Google Gmail ‘Wiretapping’ Privacy Case Given Green Light

Tom Brewster is TechWeek Europe's Security Correspondent. He has also been named BT Information Security Journalist of the Year in 2012 and 2013.

Judge says non-Gmail users are not providing consent and Google’s privacy policies are confusing

Google is to be taken to court in the US over claims it broke wiretapping laws by scanning people’s emails to pick up on keywords that feed its advertising algorithms for Gmail users.

In a class action lawsuit, lawyers representing non-Gmail users argued the defendants never agreed to having their emails scanned. They said this violated anti-wiretapping and privacy laws, and Judge Lucy Koh agreed a case should be heard, throwing out Google’s attempt to have it dismissed.

Google MailGoogle Gmail privacy problems

Koh said the plaintiffs had never agreed to have their emails scanned and had not consented to it either, as they were using other email services.

Google had argued non-Gmail users had given “implied consent” to its terms, and they accept that machines will read their messages, whether for advertising purposes, to check for spam or for other reasons.

Koh was not on Google’s side, however. “Google’s alleged interceptions are neither instrumental to the provision of email services, nor are they an incidental effect of providing these services,” Koh wrote.

“The Court therefore finds that plaintiffs have plausibly alleged that the interceptions fall outside Google’s ordinary course of business.

“The Court finds that Gmail users’ acceptance of these statements does not establish explicit consent.”

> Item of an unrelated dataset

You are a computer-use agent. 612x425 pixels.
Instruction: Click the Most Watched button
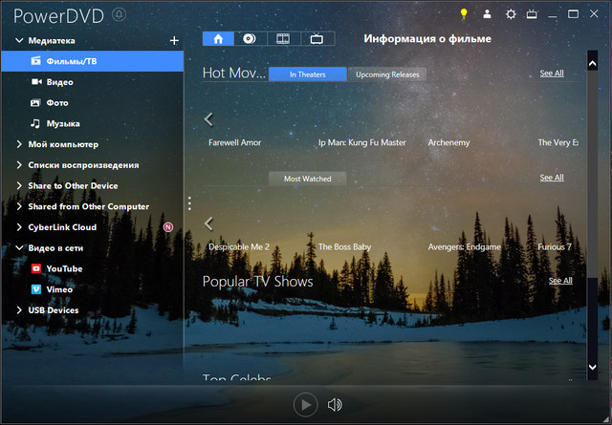pyautogui.click(x=307, y=179)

Koh also had criticisms for Google’s privacy policies, which have caused a furore in Europe. “Nothing in the policies suggests that Google intercepts email communication in transit between users, and in fact, the policies obscure Google’s intent to engage in such interceptions.

“This could mislead users into believing that user communications to each other or to nonusers were not intercepted and used to target advertising or create user profiles.

“As such, these privacy policies do not demonstrate explicit consent, and in fact suggest the opposite.”

Microsoft will no doubt be delighted by Koh’s words, given it has been running an advertising campaign based on alleged Google privacy infringements, known as “Scroogling”.